Though some criticize her husband’s presidency as imaginary, Laura Bush visited Queens recently to talk to a group of creatures that embody the positive meaning of that term.


Laura Bush In Queens

The First Lady toured "Sesame Street," the beloved children’s television program filmed at Queens’ famed Kaufman Astoria Studios.

During her visit, Mrs. Bush – a former librarian – read to a group of eager puppets, who hung on her every word. Bush read, “No matter what you look like, no matter what you do, everyone likes to say, ‘wubba, wubba, woo.’” 

Though it may have reminded some adult viewers of a quote from her husband’s press conferences, the First Lady was actually teaching children about the letter “W.”  Her phonics lesson did not include tips on infusing the letter with the Texas-twanged “Dubya” sound used by adults around the world to refer to her husband.

"Sesame Street" just began screening its 34th season on PBS stations across the country.  Other notable figures from reality that interact with the Big Bird, Elmo and other legends of the street this season include singer Sheryl Crow, newswoman Diane Sawyer, actress Natalie Portman and TV-star Wayne Brady.

Hot Stuff


Leah Remini

Fictional Queens dweller Carrie, played by Leah Remini on “King of Queens,” has been caught on film smoking, according to one web site.
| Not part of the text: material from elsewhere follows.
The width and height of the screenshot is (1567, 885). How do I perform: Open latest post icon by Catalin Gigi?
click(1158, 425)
The site, www.smokingsides.com, is a Brown University student’s compilation of smoking data. It lists almost every celebrity you can think of, detailing their on and off-screen smoking habits.
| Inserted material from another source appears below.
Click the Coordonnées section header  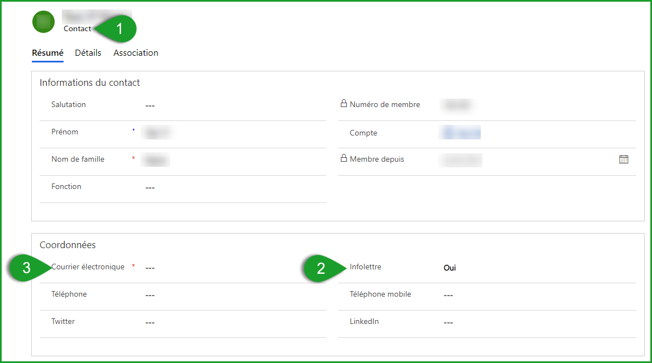[67, 244]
With the new smoking ban trouncing the rights of smokers, will Remini have to quit her fictional habit?

 

The Ghost of Woolworth’s

    Most Bayside residents remember the good old Bell Boulevard Woolworth’s store, with its old-fashioned soda shop and candy counter, and its wide variety of merchandise to satisfy all sorts of household needs.


Photos by Angela Montefinise

    The store and neighborhood hang-out operated on Bell and 42nd Avenue from the 1930s to the 1990s, when the chain eventually went out of business and the store shut its doors. After sitting vacant for several years, the old Woolworth’s building became an “Associated Supermarket,” which has given way to a headquarters for OTC, a new cellular phone store.
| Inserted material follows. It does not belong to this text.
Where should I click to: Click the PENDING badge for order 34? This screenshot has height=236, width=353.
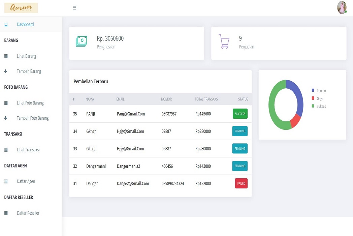pyautogui.click(x=240, y=131)
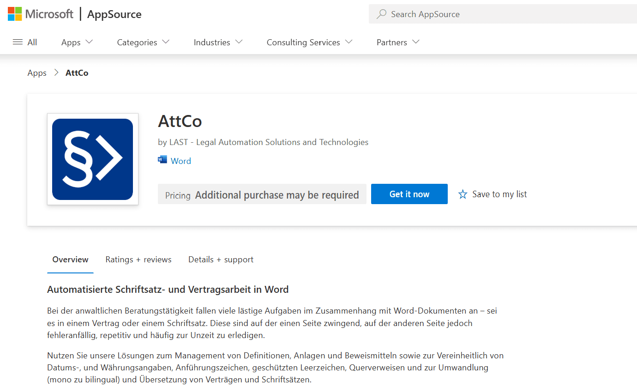Open the Categories dropdown
The width and height of the screenshot is (637, 387).
[142, 42]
    Frank Skala, a longtime Bayside resident and community hoohah, said he fondly remembers the Woolworth’s store explaining: “I grew up there. All the kids did back then. There was nowhere else to go . . . We would get candy and ice cream, and we would get hardware and Christmas decorations and anything else. It was a store for everything.”

    Well, a reminder of the “store for everything” was revealed several months ago when construction workers renovating the old Woolworth’s building removed the Associated Supermarket awning and uncovered the outline of lettering from the old Woolworth’s sign. The word “Woolworth’s” is clearly visible along the Bell Boulevard strip, haunting the area and blasting Bayside residents right back to the past.

    The sign was still visible on Bell Boulevard at presstime, although construction workers said the new OTC sign should be installed soon, once again covering up the oddball piece of neighborhood history.

My God!

You wouldn’t think there’s much about South Jamaica drug dealer-turned superstar-rapper 50 Cent that the Greater Allen Cathedral, a 15,000-member superchurch in Jamaica, would want to emulate.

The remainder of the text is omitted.